Methods of the prior art used to detect defects in films include mercury intrusion porosimetry, and nitrogen gas adsorption. Mercury intrusion porosimetry is a method used to characterize pores in solid films, particularly in the packaging in the pharmaceutical industry. Using low-pressure mercury, pore diameters between 14-200 μm may be detected, while high pressure mercury porosimetry may be used to detect pore diameters down to 3 nm. The technique was first developed by Ritter and Drake in the 1940s [H. L. Ritter & L. C. Drake, Ind. Eng. Chem. Anal. Ed., 1945, 17, 782]. The technique exploits the dependence of the rate of penetration of a liquid into a medium on the size and distribution of pores within the medium. Elemental mercury is ideally suited to this technique since it is non-wetting to most solids. The pressure required to force a non-wetting liquid into a capillary of circular cross-sectional area is inversely proportional to the capillary diameter and is directly proportional to both the surface tension of the liquid and the contact angle made with the solid surface. Therefore, for a given applied pressure it is possible to calculate the size of the pores that Hg will enter and those it will not.
However, the 3 nm lower detection limit of mercury intrusion porosimetry is inadequate for verification of the integrity of gas-barrier films, since molecules of water and oxygen are an order of magnitude smaller and may diffuse through much narrower cracks. Further, mercury intrusion porosimetry may be used to give an indication of defect diameter, but does not provide any visual representation of the defect structure. The model assumes a cylindrical pore shape, which is not always accurate. Using conventional apparatus, the detection area is also limited to approximately 1 cm2, so larger films cannot be characterized by this technique. The technique relies upon high operating pressures, which may be damaging to the film or electronic device. These high pressures may be particularly detrimental when a sample contains many closed pores, which cannot be detected using this technique, as the high pressures may compress a sample. Mercury intrusion porosimetry has also been found to overestimate the diameter of very small pores.

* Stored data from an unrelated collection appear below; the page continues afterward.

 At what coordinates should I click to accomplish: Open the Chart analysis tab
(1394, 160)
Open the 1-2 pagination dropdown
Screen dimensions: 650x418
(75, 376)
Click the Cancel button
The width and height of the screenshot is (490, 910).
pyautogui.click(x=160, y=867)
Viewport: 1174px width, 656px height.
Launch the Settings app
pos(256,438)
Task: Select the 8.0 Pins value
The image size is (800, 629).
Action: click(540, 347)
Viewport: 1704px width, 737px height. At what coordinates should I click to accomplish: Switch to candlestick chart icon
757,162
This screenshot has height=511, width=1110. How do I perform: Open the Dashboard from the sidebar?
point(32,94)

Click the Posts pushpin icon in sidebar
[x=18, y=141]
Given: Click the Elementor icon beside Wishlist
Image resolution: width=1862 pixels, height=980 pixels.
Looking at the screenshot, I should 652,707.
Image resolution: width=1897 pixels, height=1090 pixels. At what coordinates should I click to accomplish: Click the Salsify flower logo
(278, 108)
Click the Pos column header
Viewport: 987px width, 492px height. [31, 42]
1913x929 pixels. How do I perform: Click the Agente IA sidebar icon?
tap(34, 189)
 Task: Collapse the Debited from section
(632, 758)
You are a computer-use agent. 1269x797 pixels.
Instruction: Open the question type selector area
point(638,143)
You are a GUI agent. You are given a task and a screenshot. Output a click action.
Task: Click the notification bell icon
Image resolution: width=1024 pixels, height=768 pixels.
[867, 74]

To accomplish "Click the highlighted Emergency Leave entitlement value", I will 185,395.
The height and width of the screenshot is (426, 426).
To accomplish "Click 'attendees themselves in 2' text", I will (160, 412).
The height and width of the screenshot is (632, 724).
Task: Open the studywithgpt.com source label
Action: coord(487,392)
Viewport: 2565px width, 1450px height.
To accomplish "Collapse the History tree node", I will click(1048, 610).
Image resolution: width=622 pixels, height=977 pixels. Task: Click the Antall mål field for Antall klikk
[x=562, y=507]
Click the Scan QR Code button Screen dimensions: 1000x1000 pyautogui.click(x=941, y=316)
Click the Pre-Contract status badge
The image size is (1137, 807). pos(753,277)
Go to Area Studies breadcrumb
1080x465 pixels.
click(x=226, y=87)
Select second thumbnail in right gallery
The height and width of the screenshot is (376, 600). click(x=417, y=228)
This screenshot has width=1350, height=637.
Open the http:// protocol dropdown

Gas adsorption porosimitry may be used to determine the pore size distribution of a material from its gas adsorption isotherm [C. G. Shull, J. Am. Chem. Soc., 1948, 70, 1405]. Nitrogen gas adsorption is used in the detection of pores with a wide range of diameters from 3 Å to 300 nm. The technique may be used to determine pore volumes, along with the volume pore size distribution, based on a similar technique to mercury intrusion porosimetry, except replacing the non-wetting liquid with nitrogen gas. In the pore size range where capillary condensation occurs, capillary condensation into pores for a condensate with a concave meniscus will ensue provided the pressure of the adsorbate exceeds the equilibrium pressure of liquid in the pore. The pore size distribution may be determined from the adsorption or desorption isotherm.
As with mercury adsorption porosimetry, the nitrogen gas adsorption technique assumes a cylindrical pore shape, with open pores, and an absence of pore networks. Therefore, it may be inaccurate in characterizing the pore distribution in systems wherein the pore structure deviates from these criteria. In addition, the acquisition of a single measurement may take several hours. Other drawbacks include the fact that the sample may come into contact with liquid nitrogen during the course of the measurement, which may result in damage to the sample, and cryogenic temperatures are required to ensure little attraction between the gas-phase molecules, which may be difficult and costly to maintain.